Wing's mother was round, like Wing, with bright eyes and beautiful black hair pulled into a ponytail that swayed as she moved through the hills of vegetables. She carried a red fly swatter. A flood of Chinese words poured from her, apparently summoning her husband from the darkness of the store. She and Wing talked at the same time, in rapid-fire, sing-song Chinese.
Wing's father appeared and talked louder and faster, over the other two, with his hands waving to swat the flies off his vegetables. Suddenly everyone was quiet, turned around politely, and smiled at me. Mrs. Kwang said something in Chinese to the others, and Mr. Kwang smiled broadly and said between his teeth, “
Bak le, bak le
.” He went back into the store where an ancient gray man in slippers waited to pay for his cucumber.
Wing's mother checked to be sure her husband was out of earshot. “Wing has told me about you,” she said in near-perfect English. “Would you like a California navel orange?” She picked one out and polished it on her apron. “You see? The California orange has a bellybutton.” She giggled.
I liked her, and at the same time I wondered what Old Man thought of his daughter-in-law. A heavy woman with a shopping bag came into the store and impatiently gave Wing's mother her order. Mrs. Kwang waved to us in a tiny, girlish gesture behind the woman's back.

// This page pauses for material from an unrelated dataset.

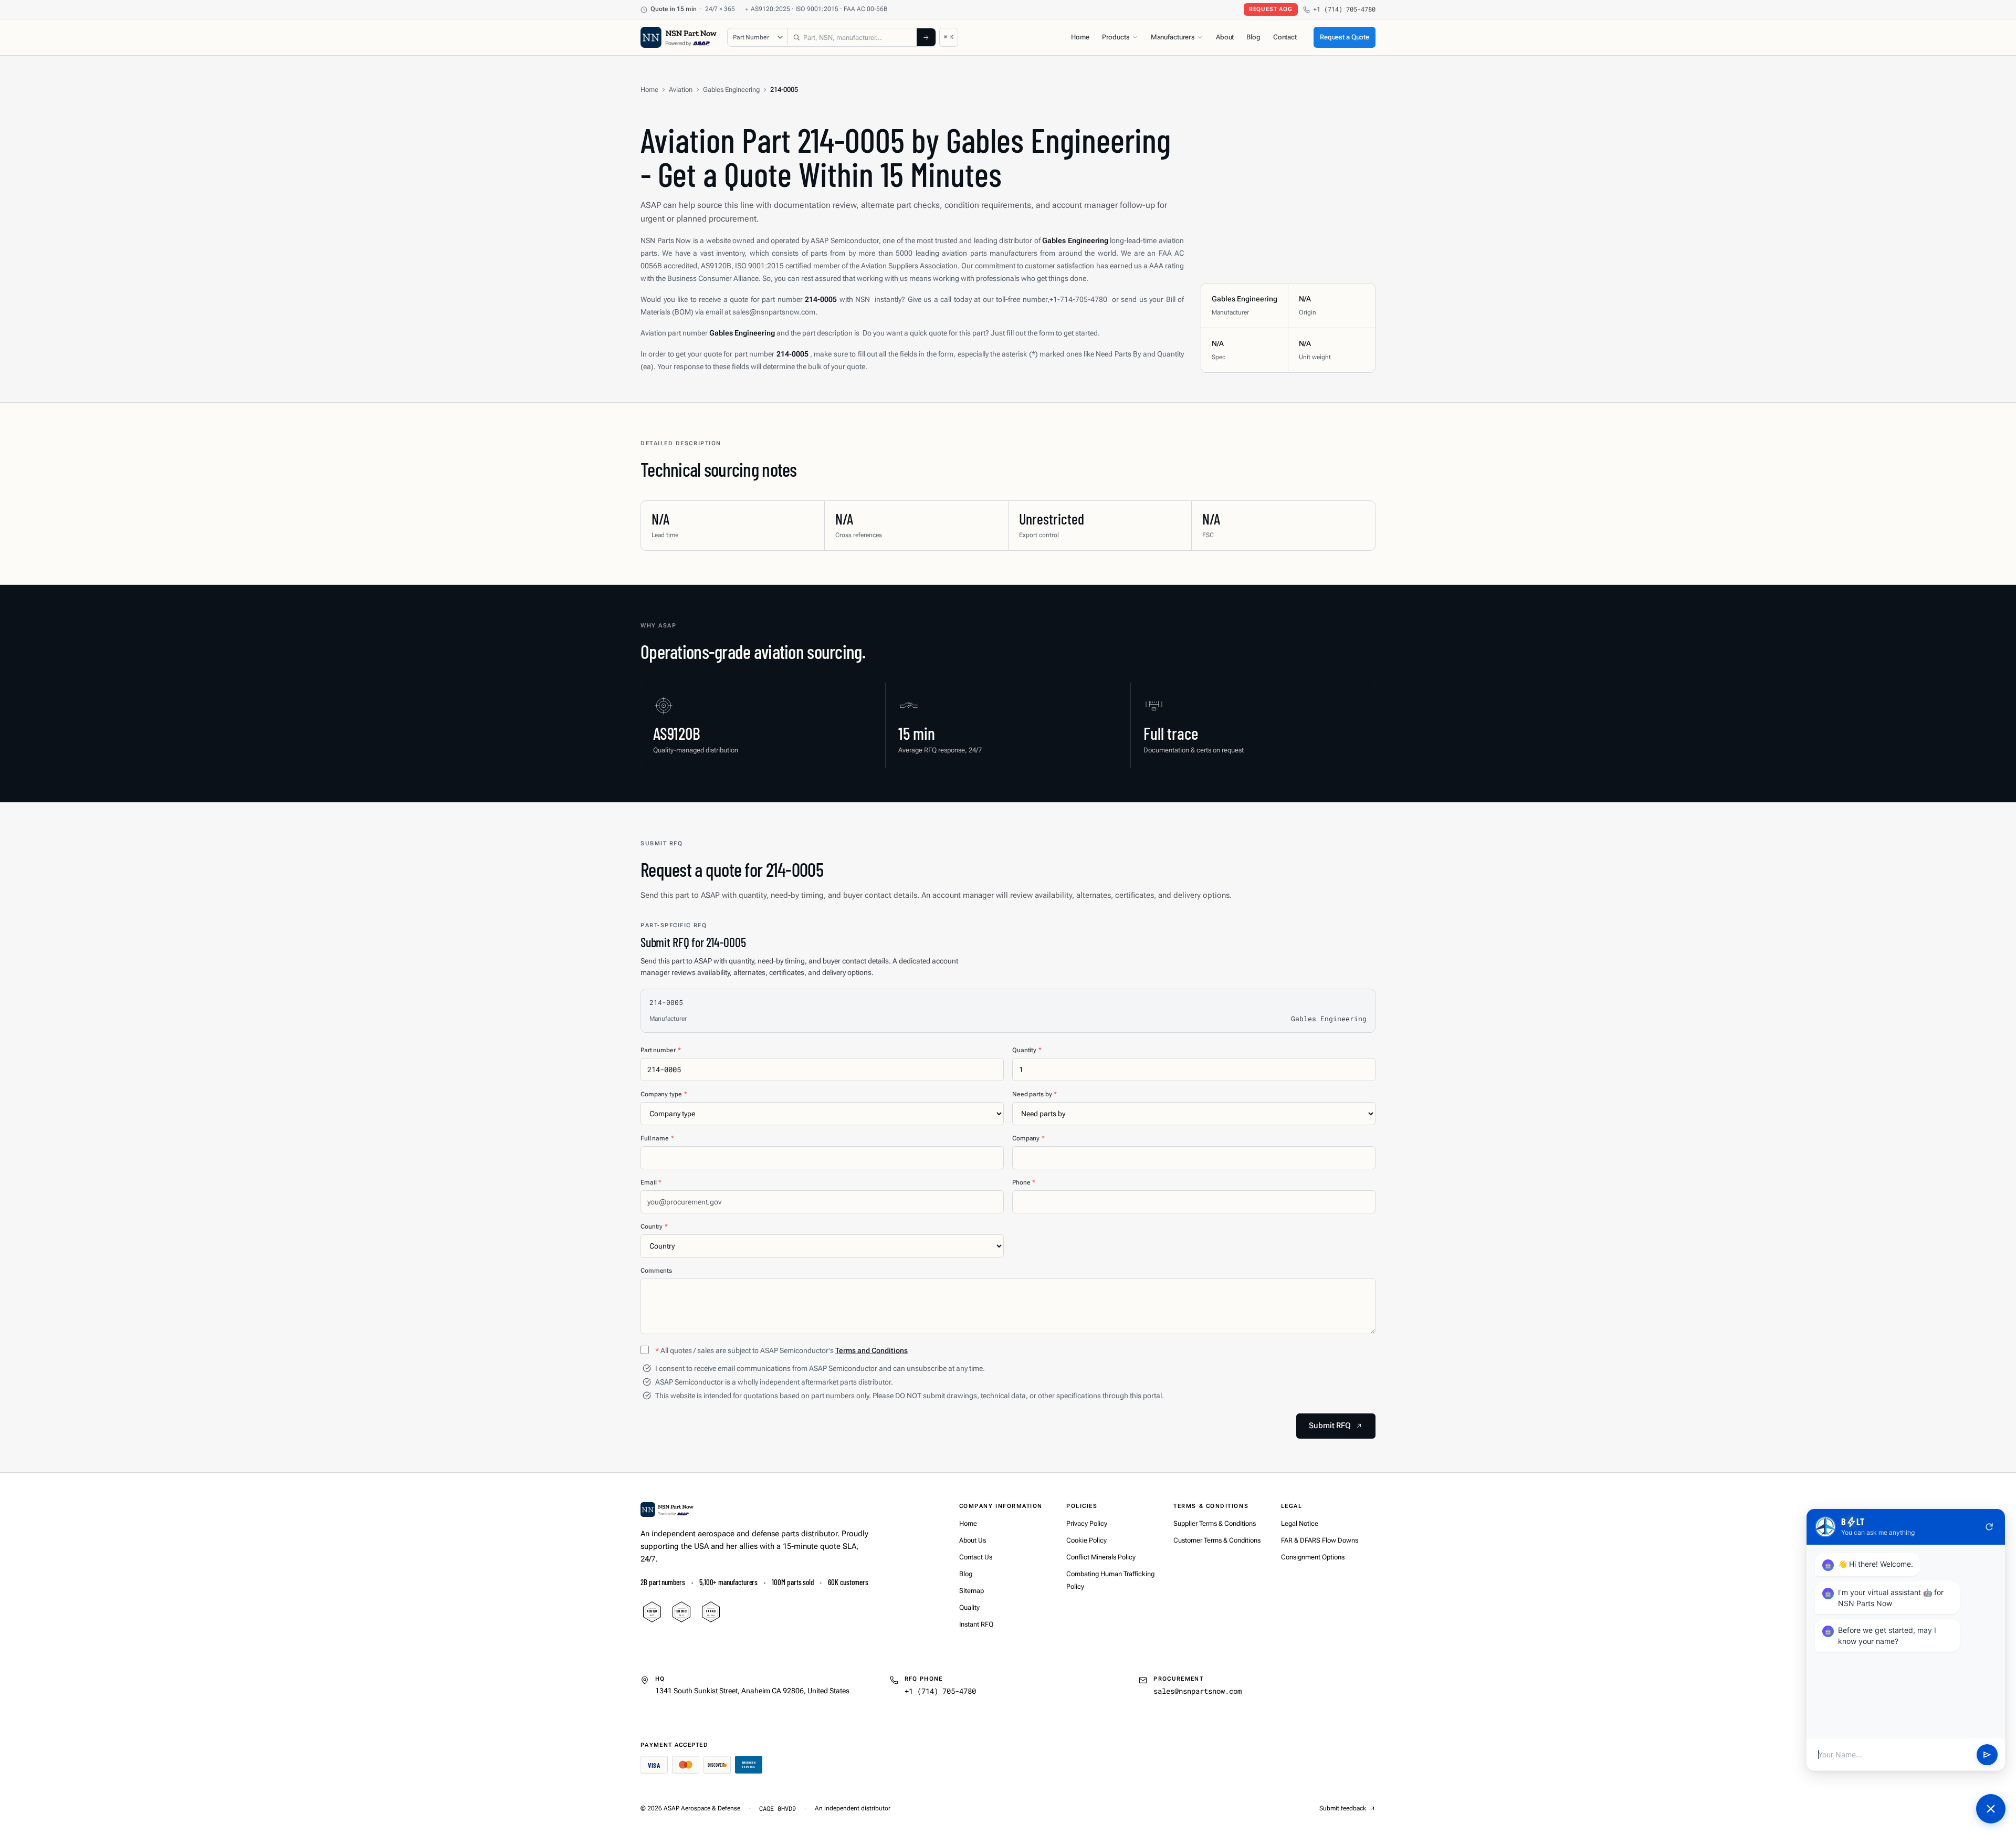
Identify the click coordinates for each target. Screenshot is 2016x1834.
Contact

“Your mother's so cute. Doesn't your father know she speaks English?”
“Of course he knows, but he doesn't know. That way everyone is happy. He speaks English also. They both went to Galileo High School.”
“I was listening to you talk Chinese, and the only thing I could make out clearly through your father's clenched teeth was â
Bak le, bak le.
' What did your father mean? I was sure he was talking about me.”

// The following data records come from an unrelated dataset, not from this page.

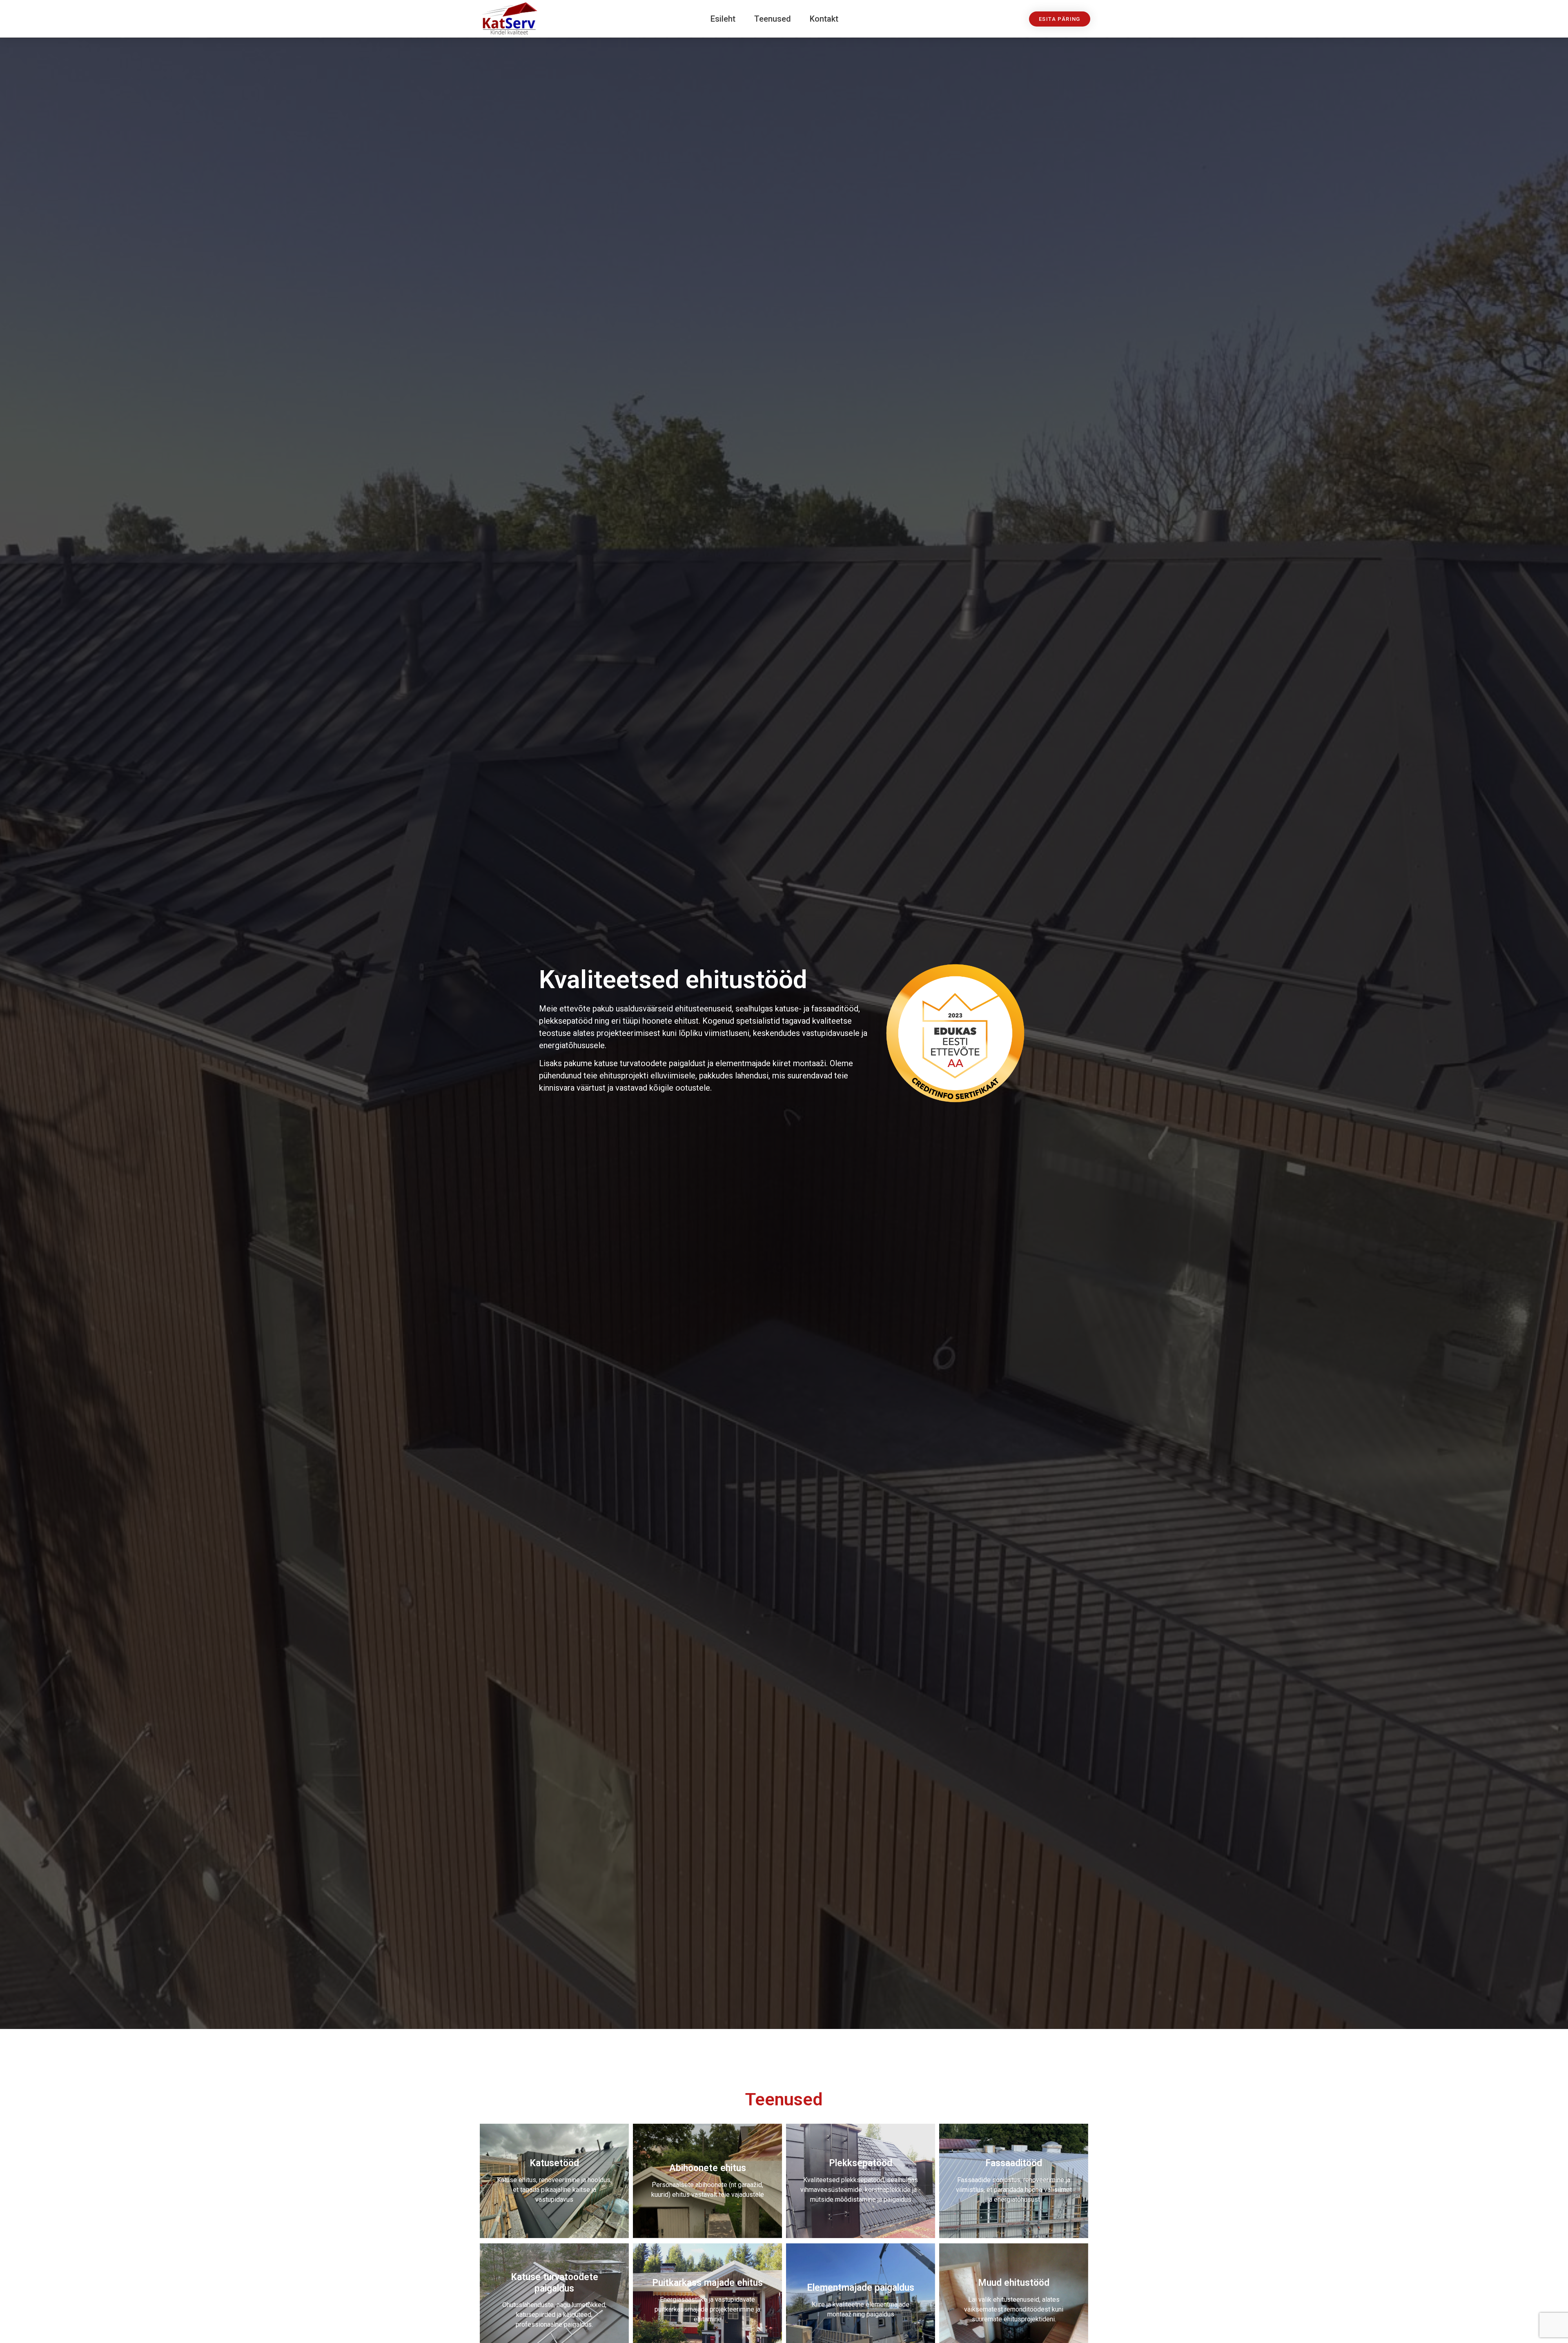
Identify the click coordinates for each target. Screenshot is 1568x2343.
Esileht (722, 19)
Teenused (772, 19)
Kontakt (824, 19)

Wing looked embarrassed as he replied, “
Bak le, bak le
means so white, so white.”
“I see.”
Hackey had parents, almost like a normal person. His father died when Hackey was about twenty, and left Mrs. Barnes all alone. She got to be a little too much for Hackey, but I got along with her just fine. She was from Iowa, transplanted to northern California, where she never quite fit in. It seemed like she ought to be on a farm, fixing biscuits and gravy for breakfast for the field hands. Anyway, I only bring it up because Mrs. Barnes taught me everything I know about proper manners. For instance, when someone has you over, you turn around before the month's out and have him to your place. That's the end of that, neat and shut, unless you get to be good friends, and then nobody counts who goes to whose house how many times.
So, since Wing had introduced me to his parents, it was time for me to reciprocate. I couldn't exactly take Wing home to meet Mom and Dad, and in fact my mother never came around to Anza House, for security reasons. But the least I could do was have him over, if I could only explain to him about living in this group-house setup.